Similar to the observations made for the different phyla, the dynamics of bacterial families exhibited most pronounced changes when comparing the initial with the final sampling. A strong increase was observed for families Xanthobacteraceae, Mycobacteriaceae, and Pyrinomonadaceae. On the contrary, Nitrosomonadaceae, Chitinophagaceae, Xanthomonadaceae, and Burkholderiaceae were subject to the most pronounced decrease. Decreasing abundances of the ammonia-oxidizing family Nitrosomonadaceae during cultivation of some cover crops and after the application of organic fertilizer have been reported previously (Fernandez et al. 2016). In accordance with our findings, these authors also described the influence of the rhizosphere as being more pronounced than treatment with organic amendments on shaping the bacterial composition.
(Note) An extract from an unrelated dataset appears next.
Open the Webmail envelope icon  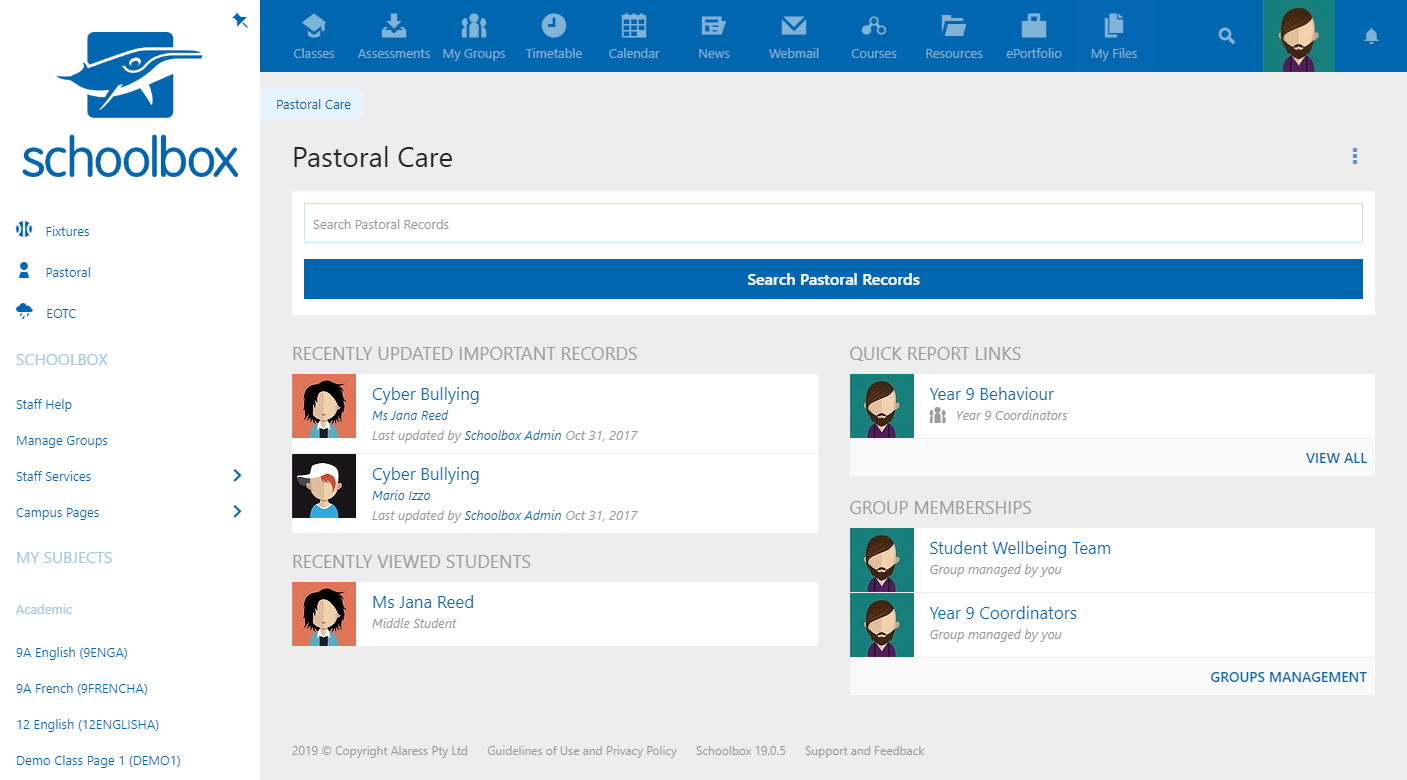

Although the effects of the different treatments on bacterial community structure at the final sampling time were not as pronounced, interesting effects were observed for treatment B_MF140. Already species evenness (Fig. 4) and pH were lowest for this treatment, which exhibited highest relative abundances of the families Xanthobacteraceae and Mycobacteriaceae together with lowest abundance of Haliangiaceae. An association of the latter two families to nitrate-N has been shown (Fig. 8) and can be explained with the highest nitrate-N ratio remaining at the end of the experiment due to the highest amounts of mineral fertilizer application together with high amounts of biochar. A high relative abundance of Mycobacteriaceae (specifically Mycobacterium) in biochar amended soils has also been found by Anderson et al. 2011, who highlight the role of several Mycobacterium species as nitrate reducers. This indicates that following the development of the crop an application of mineral fertilizer together with higher amounts of biochar seem to strongly shape the bacterial community structure in this short-term experiment.
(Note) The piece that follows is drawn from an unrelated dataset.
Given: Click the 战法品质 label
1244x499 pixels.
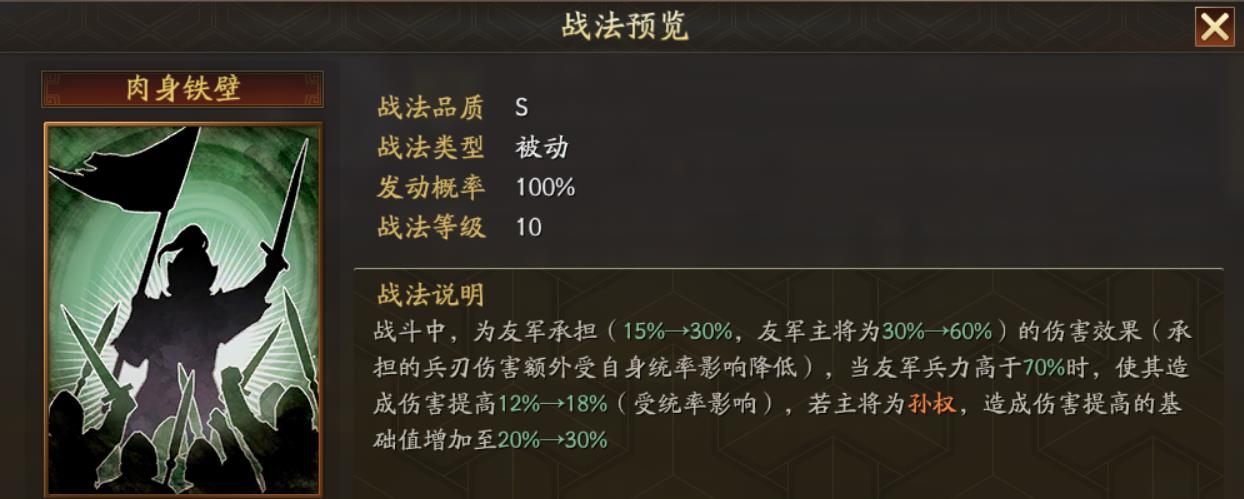Looking at the screenshot, I should 431,107.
In conclusion, working hypothesis (1) could be confirmed showing maintained soil quality and improved plant performance after the application of organic amendments. Furthermore, hypothesis (2) needs to be differentiated since differences in the input of organic amendments alone or in combination with mineral fertilizer on microbial activity did not follow a clear pattern. However, the influence of higher doses of mineral fertilizer and biochar on shaping bacterial community structure could be proven (B_MF140). Hypothesis (3) needs to be revised since the potential extracellular enzyme activities did not depend on treatment (OA vs. MF) but were shown to be triggered by plant growth. Finally, hypothesis (4) must be denied since C/N ratios of the treatments did not influence microbial N immobilization.

Conclusion and outlook

The comprehensive approach of the present greenhouse study revealed strong changes of soil-rhizosphere microbiota dependent on plant growth and organic amendment application. Interestingly, plant performance was improved by all treatments but no difference between organic amendment application alone or with mineral fertilizer was observed. The majority of soil parameters remained stable throughout the study and across different fertilizer applications, indicating maintained soil quality. However, the strong shift of the bacterial composition between initial and final soils can be linked to plant growth and emphasizes the importance of considering plant species and taking its specific belowground parameters (e.g. root exudates) into account when analyzing or predicting effects of organic amendments on the soil-rhizosphere microbiota. Differences among treatments on family level were less pronounced and most likely triggered by the higher amounts of mineral fertilizer application in combination with biochar. The unaffected microbial activity in line with the changes seen for the bacterial families indicate microbial functional redundancy which is likely to promote and maintain soil quality. It further highlights the advantage of molecular barcoding approaches for elucidating changes in the soil environment.

The present study provides valuable insights in the response of the soil-rhizosphere microbiota upon fertilization and fosters our understanding of the complexity of plant-soil-microbe interaction. Long-term experiments have to scrutinize these findings under field conditions to find optimal fertilizer combinations for different agroecosystems.